Built visions – the China Maritime Museum
of Architects von Gerkan, Marg und Partner
From 5th November 2010 to 30th January 2011, Architects von Gerkan, Marg and Partners are putting on an exhibition about the design and construction of China’s largest maritime museum. The globally active Hamburg architectural firm has come up with an imaginative approach that incorporates the seafaring concept in the new museum structure itself. It is a tour de force not only aesthetically but also as engineering.
The exhibition about the China Maritime Museum follows a partnership recently agreed between Prof. Peter Tamm’s International Maritime Museum in Hamburg and the new Maritime Museum in Lingang New City.
The exhibition is divided into three parts. The first describes the urban planning context and the whole Lingang New City scheme. The second part follows the architecture of the Maritime Museum visually from concept stage via planning and design to construction. The third part is devoted to a photographic documentation called A City Comes into Being, tracking various stages in the creation of Lingang New City, eventually
home to 800,000 people. Following a scheme drawn up in 2002 on the basis of an urban-planning concept by Meinhard von Gerkan for a new city about 60km/37½m south of Shanghai, the 46,400 m² China Maritime Museum and its exhibition of the history of Chinese seafaring forms a key feature of the city centre.
The main exhibit of the exhibition in Hamburg is a 4m/13ft tall model of the spectacular roof structure of the museum. As a walk-in steel sculpture, visitors can enter it to get a feel of the shape and structure of the roof shells, which are the architects’ great coup here.
In terms of ground plan and functional layout of the building, it is a symmetrical arrangement with two flanking four-storey wings placed parallel to each other. On both water and land sides, broad flights of steps lead up a storey-high podium on which the whole museum complex stands. This base contains all the functions relevant to a contemporary museum operation.
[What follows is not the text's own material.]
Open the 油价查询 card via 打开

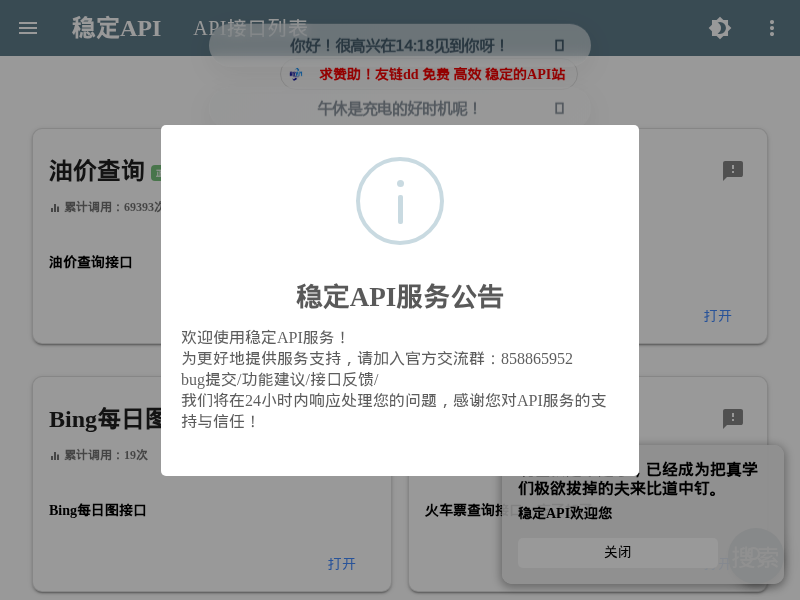pos(717,316)
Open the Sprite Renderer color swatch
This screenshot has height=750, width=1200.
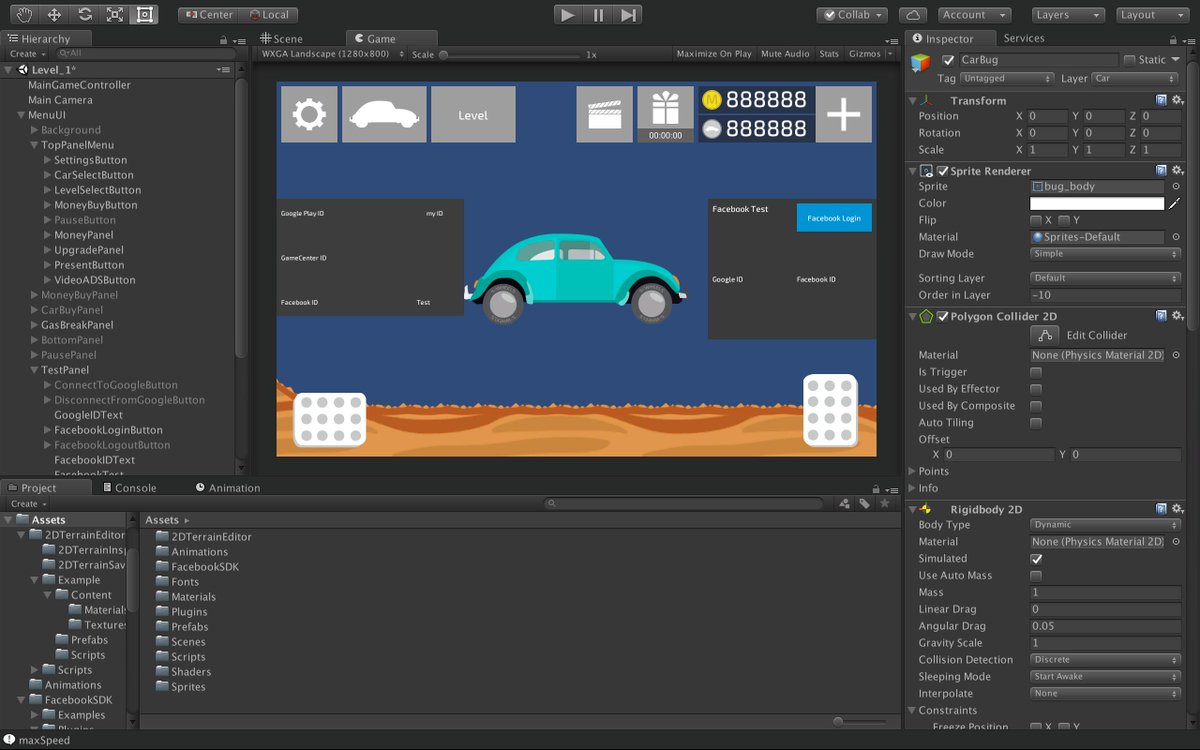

The rectangular geometry of the façade design, arcades and open beams clad in light-grey granite anchors the museum structure to the shore of the lake.
The analogy of a ship in port is echoed metaphorically in the abstract "sails" placed almost in the centre of the museum rectangle. These are two 58m tall lattice-shell structures "leaning" against each other. This engineering tour de force enables the two doubly curved shells to touch at only a single point 40m up, each standing on only two base points. The intervening space is enclosed within a glazed façade based on a cable net structure like an outsize fisherman’s net. The enormous interior height allows fully rigged junks to be exhibited. In the topographically flat coastal region, the China Maritime Museum with its expressive silhouette has become a landmark of Lingang New City visible from afar.